We saw most of the CSX auto rack train while stopped at the crossing in Siam, the hometown of Attica Junction.

Marty wanted to catch the 29G near County Road 24 (Seneca County), but missed the turn. We ended up instead getting it at Township Road 126.

There is a home next to the tracks there and a guy was out on a riding mower cutting the grass. That added a touch of human interest.

After the passage of the 29G, we headed back toward Caroline with a few diversions along the way.

We saw from a distance a westbound CSX manifest freight finally get the signal at Attica Junction to cross the NS tracks. We had seen that train sitting at the signal twice while passing through Siam.

After an hour and 25-minute wait, the 175 finally got the signal at West Attica and Attica Junction.

In the meantime, Paul Woodring had called Marty to report that a potash train had left Bellevue headed for the Sandusky District.

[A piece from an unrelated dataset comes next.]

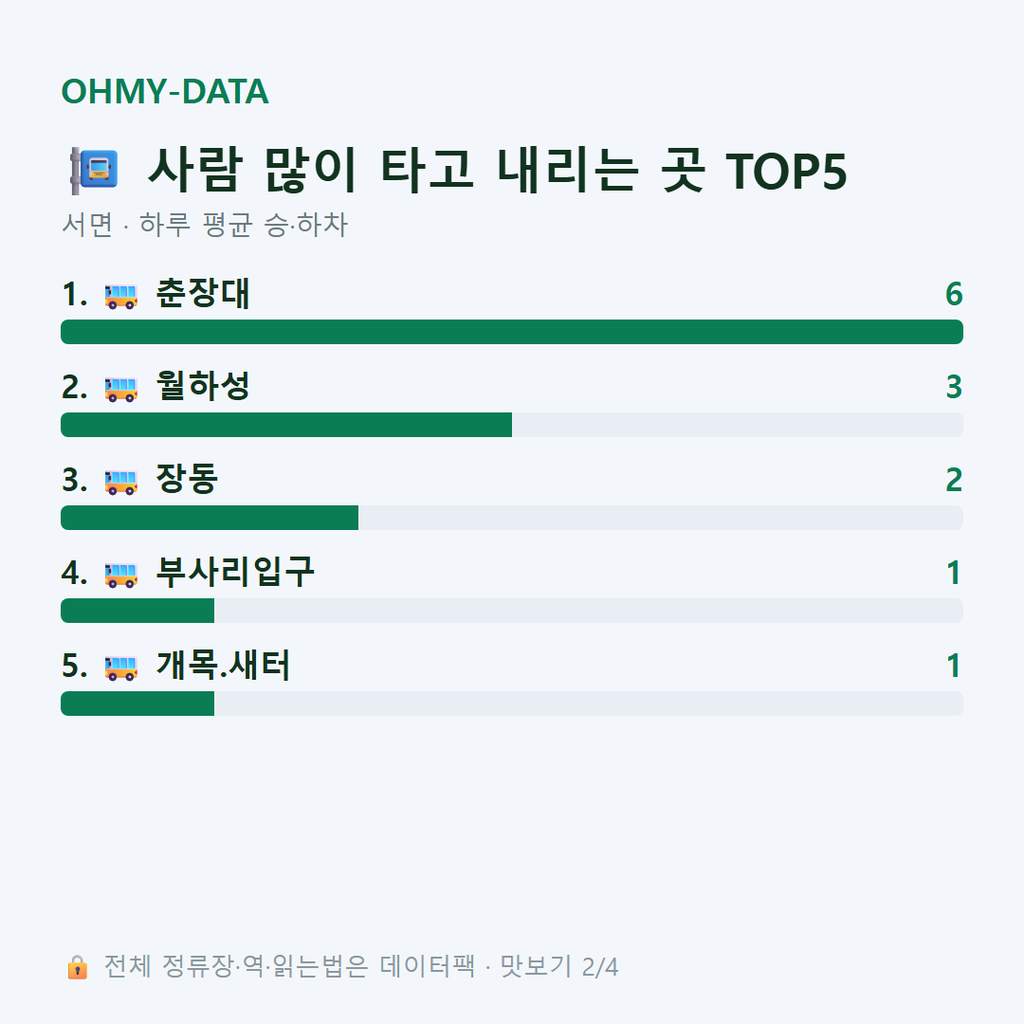The height and width of the screenshot is (1024, 1024).
Task: Click the 월하성 stop name
Action: point(202,387)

Train 60U, I think it was, caught a break. It was allowed to cross CSX at Attica Junction following the 175.

We photographed both trains at the reservoir in Caroline. My image of the 60U skirting the reservoir would be my favorite image of the day.

After the passage of the 60U it was 5:30 p.m. and time to make our way back to Bellevue to rejoin what remained of the nearly dozen ARRC members who had ventured west for the longest day outing.

Train 175 as seen between a pair of barns along Ohio Route 162 near Omar.

This wold not be out last view of the 175.

I made good use of that old barn, this time to frame westbound train 195.

In the foreground is NS train 195. In the distance on the other side of those trees is the rear of the 175, which is waiting at West Attica.

I wonder why those trees are there as the motive power of NS train 195 passes by.

Working the sky and clouds with NS train 195.

Getting a bead on the 29G.

Saying farewell to the 29G.

A CSX westbound manifest freight has the signal at Attica Junction. NS trains, meanwhile, continued to cool their heels.

This turned out to be my favorite image of the day. The 60U skirts the old reservoir at Caroline.

Amtrak Where You Don’t Normally See It

July 3, 2017

It isn’t every day that you an Amtrak train in Bellevue. The National passenger carrier has never run through here in scheduled service, only on detour moves.

Amtrak No. 49 takes the Toledo District in the mini plant in Bellevue on its circuitous detour

Crossing the Portage River in Oak Harbor.

On Sunday (July 2) Norfolk Southern was changing out the diamonds at Sandusky and Vickers (Toledo). As a result Amtrak 49, the westbound Lake Shore Limited, needed to detour through Bellevue.

Normally this would not have been an issue; however, it was running about 5 1/2 hours late when it reached Cleveland. The other Amtrak trains did not need to detour as they were on time.

No. 49 took the Sandusky district to Bellevue and the Toledo district west. It would have an interesting route to get to Toledo going past Ironville tower and the Wheeling Belt before regaining the Chicago Line. I didn’t chase the train that far however I was able to get a few photos at Bellevue and Oak Harbor Ohio.